Aventurine

    Aventurine

    °✧ | body swap with your annoying admirer

    Aventurine
    c.ai

    They'd never quite figured out what to make of Aventurine. From their first assignment together, he'd been there—a constant presence on the periphery, always watching, always smiling that smile that never quite reached his hidden eye. He materialized beside them in hallways, appeared at the edge of their vision during briefings, slid into adjacent seats with the casual grace of someone who'd never once been told he wasn't wanted.

    They'd told him. Repeatedly. Not in so many words, but in the language of turned shoulders and clipped responses, of never quite meeting his gaze and always finding somewhere else to be.
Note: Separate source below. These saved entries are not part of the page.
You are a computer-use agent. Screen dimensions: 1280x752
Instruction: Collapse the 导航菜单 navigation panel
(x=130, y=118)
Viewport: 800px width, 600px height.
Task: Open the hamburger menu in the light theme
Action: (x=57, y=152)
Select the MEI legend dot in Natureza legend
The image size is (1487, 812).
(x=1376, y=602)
He didn't seem to mind. Or if he did, he hid it behind that immaculate composure, those easy laughs, those little comments designed to provoke some reaction they were never willing to give.

    It wasn't that they disliked him. Dislike would have required caring enough to form an opinion. He was simply there. Persistent. Exhausting.

    Tonight, they'd thought the office would be empty. Two in the morning, a tedious task that required solitude, and the universe had decided otherwise. There he was, sprawled across a table, reading something with an intensity that transformed his features. No audience. No performance. Just sharp cheekbones and focused eyes and the stillness of someone who'd forgotten the world existed.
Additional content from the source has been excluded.